Injuries, obviously, are temporary, so there is hope that Shaw turns it around this season, but at least based on what is publicly available, there is no injury being addressed. There is also a possibility that he will regress to the mean and will post numbers more similar to his 2018 and 2019 campaigns, but we simply don’t know at this point. I wish I could tell you that the right thing is definitely to hold or drop him, but it’s going to depend on your team and situation.

Shaw can be good enough that my gut says the play is to hold him and wait it out, but a desperate owner could be forgiven for trying to move on.

Graphic by Nathan Mills (@NathanMillsPL on Twitter)

Jordan Larimore

I'm a local news reporter and former sports reporter at a The Joplin Globe. Pinch hitter at birdsontheblack.com. I still have nightmares about Travis Ishikawa. Yes, I'm a Cardinals fan. I'm sorry about most of the rest of them.

9 responses to “Going Deep: Travis Shaw is Whiffing More Than Ever”

  1. Greg says:

    Hiura playing out of his mind at AAA makes this interesting too.

  2. Francis says:

    Shaw was dropped over the weekend in my OBP league. Is he worth my number one waiver claim? I could use an upgrade at MI eventually.

    • Herbert says:

      I wouldn’t use a#1. If he clears waivers then maybe pick up and stash. I’m considering using my drop on him to activate rendon

  3. DonJuan says:

    Rather than using 15 game moving averages, if you shrink that to 5 games, his numbers appear to be normalizing.

    • BG says:

      Can you please explain how they are normalizing? He is 2/23 in the last 5 games he played in w/ no runs or RBI’s.

  4. Marty the Celery Salesman says:

    This spring, Shaw had 25 strikeouts and walked none times. While I know not to put too much weight into spring stats, this really jumped out at me and I wouldn’t touch him with a 10-foot clown pole in drafts.

  5. Joe Blanquie says:

    I just cut him since i was able to snag Senzel for Mancini. But i’m also 0-5 in my H2H league and i’ve lost 3 games by less than a point. I blame Shaw for that! last week lost 320-320.17 and he had 4 pts…. No clue how Senzel will actually be but i’d roll the dice

  6. Ryan Jordan says:

    Hey great article! A bit scary as a Shaw owner cause I dont see a clean way to recovery for Shaw. Either it’s an IL stint or a bench etc.. either way it may get worse before it gets better… Anyways, quick question, can you explain the “Add Shaw’s AVG to his OPS and it would still be behind his actual OPS so far in 2019” comment? I cant figure out how we could add his AVG to his OPS and be below his OPS. Am I having a moment and there’s a joke I’m missing or is there a typo there possibly? Just curious! Thanks and keep up the great content!

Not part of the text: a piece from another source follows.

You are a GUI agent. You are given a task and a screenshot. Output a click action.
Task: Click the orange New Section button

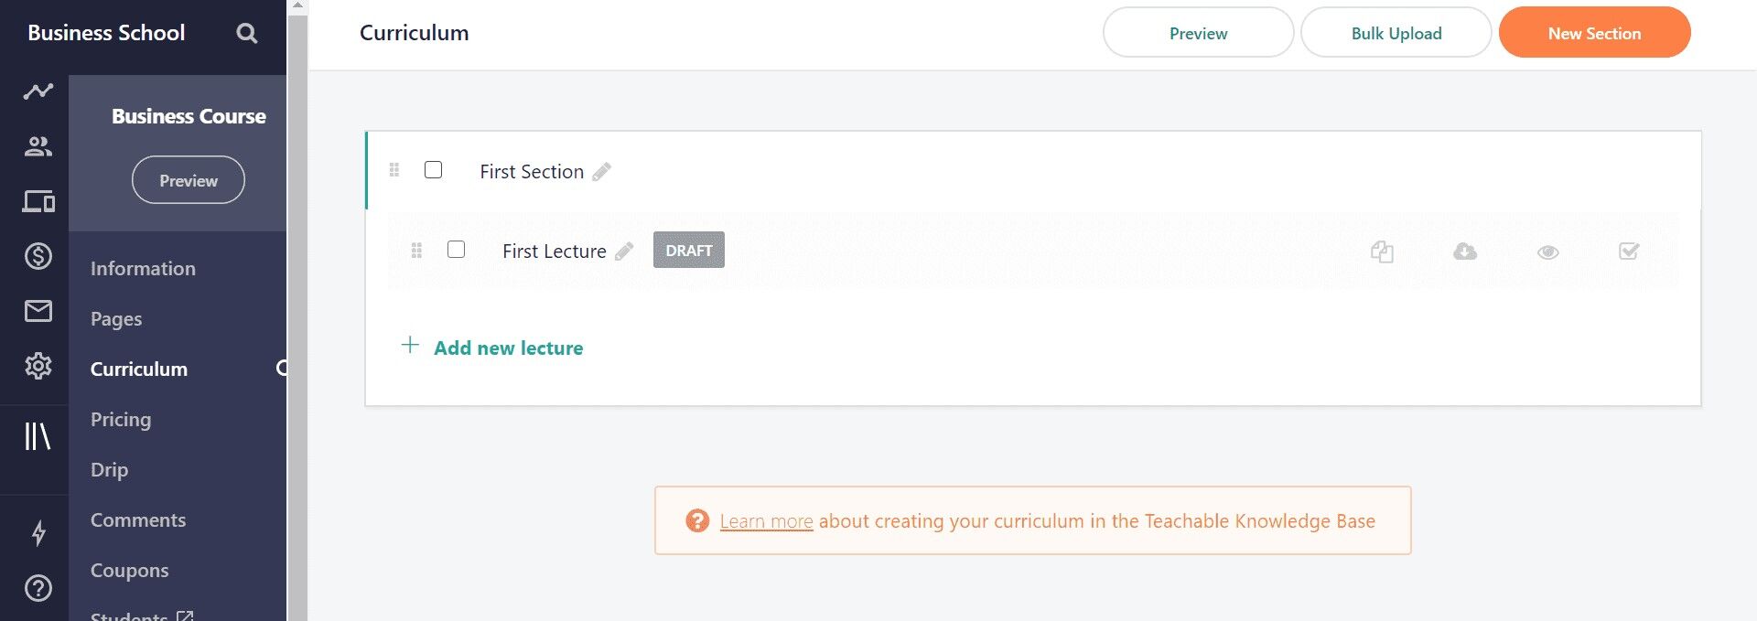pyautogui.click(x=1594, y=33)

    • Jordan Larimore says:

      Hey, Ryan. Sorry for the delay in getting to this. It looks like my attempt at humor didn’t land (with readers or editors). What I was going for was that his AVG could be added in with his OPS this season and the total would still be behind his OPS from last year. Obviously, I didn’t make that clear enough. Good catch and thank you!